- **DESKRIPSI TUGAS**
Dalam kutipan tentang kebebasan pers di Indonesia, berapa jumlah kasus kekerasan terhadap jurnalis yang dilaporkan AJI untuk tahun 2023?

Disrupsi media yang terjadi dalam beberapa tahun terakhir tidak hanya mengubah lanskap industri informasi, tetapi juga menimbulkan berbagai tantangan etis bagi jurnalis. Ketua Aliansi Jurnalis Independen (AJI) Nani Afrida mengungkapkan, perubahan ini telah menyebabkan beberapa pelanggaran kode etik dalam praktik jurnalistik.
Menurut Nani, disrupsi media telah mendorong beberapa media untuk meminta jurnalis mencari iklan, sebuah tindakan yang melanggar ‘pagar api’ atau batasan etis antara tugas editorial dan komersial. Selain itu, Nani juga menyoroti masalah gaji jurnalis yang berada di bawah upah minimum regional (UMR) yang semakin memperburuk kondisi kerja mereka.
Meski demikian, Nani menegaskan AJI tetap harus bertahan di tengah berbagai tantangan ini. Ia menekankan pentingnya resiliensi, tidak hanya untuk organisasi jurnalis, tetapi juga untuk menjaga profesionalisme dalam jurnalisme.
“AJI tetap harus bertahan dan profesionalisme jurnalis juga membutuhkan resiliensi,” ujar Nani.
Kendala lain yang dihadapi jurnalis masih sama, antara lain kekerasan. Jurnalis bekerja demi kepentingan publik harus menanggung risiko tinggi karena berada dalam posisi rentan mengalami kekerasan. Aliansi Jurnalis Independen melaporkan, kasus kekerasan terhadap jurnalis di Indonesia pada tahun 2023 tercatat sebanyak 87 kasus, naik 42,62 persen dibandingkan tahun sebelumnya sebanyak 61 kasus. Bentuk kekerasan paling umum adalah fisik 18 kasus dan serangan digital 14 kasus. Pelaku kekerasan didominasi oleh pihak kepolisian 17 kasus dan warga sipil 13 kasus.
Aliansi Jurnalis Independen yang bulan ini genap berusia 30 tahun mengingatkan, situasi kebebasan pers akan semakin memburuk, ditandai dengan meningkatnya kekerasan terhadap jurnalis. Nani Afrida menyatakan, 40 jurnalis menjadi korban kekerasan dalam berbagai bentuk sepanjang tahun ini. Angka ini merupakan alarm bagi kebebasan pers yang menjadi pilar demokrasi.
“Tahun ini (2024), terjadi 40 kasus kekerasan yang menimpa jurnalis baik seksual, digital, fisik,” kata Nani.
Kerja-kerja jurnalistik di Indonesia semakin terhimpit di tengah pemerintahan yang kian otoriter. Rezim saat ini telah meningkatkan tekanan terhadap jurnalis dan masyarakat sipil. Watak represif yang semakin menonjol ini menciptakan atmosfer yang mencekam bagi kebebasan pers.
Salah satu kasus terbaru pada 2024 yang menimpa Hussein Abri Dongoran (nama samaran), pembawa podcast politik 'Bocor Alus' di Tempo, mengalami kejadian menegangkan pada Senin malam, 5 Agustus 2024.

- **DAFTAR**
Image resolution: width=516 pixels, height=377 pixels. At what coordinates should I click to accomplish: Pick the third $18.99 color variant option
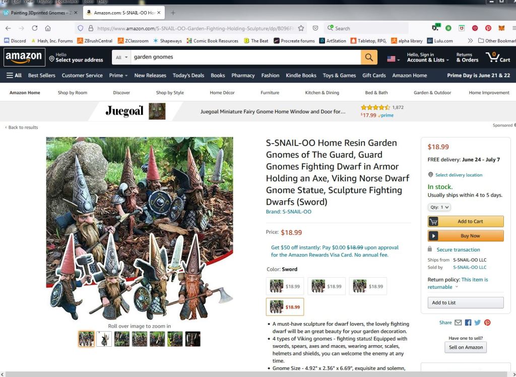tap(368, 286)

...

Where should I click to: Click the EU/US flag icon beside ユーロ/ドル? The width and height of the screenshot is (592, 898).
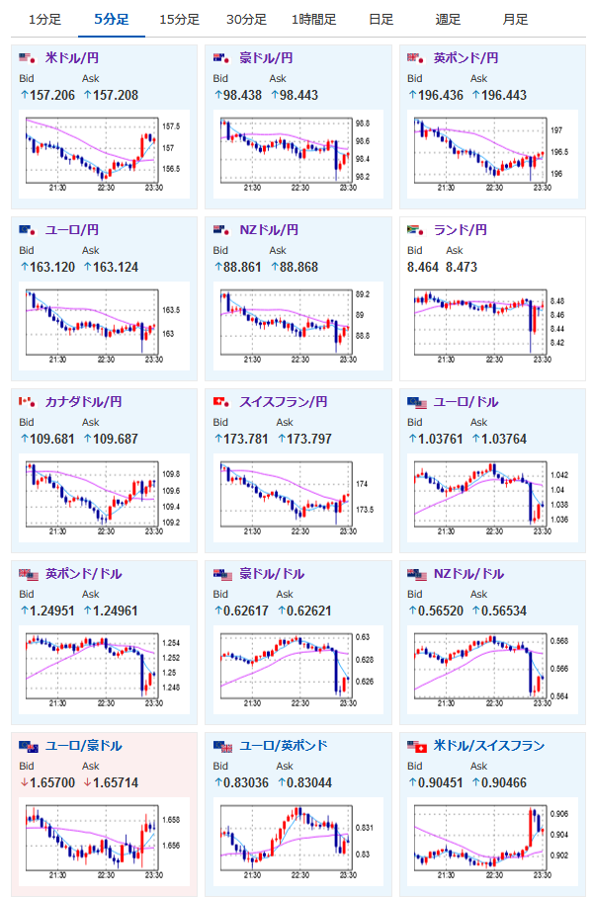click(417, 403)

---

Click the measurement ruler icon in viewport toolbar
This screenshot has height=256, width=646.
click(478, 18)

- **JAWABAN LATIHAN**
87 kasus.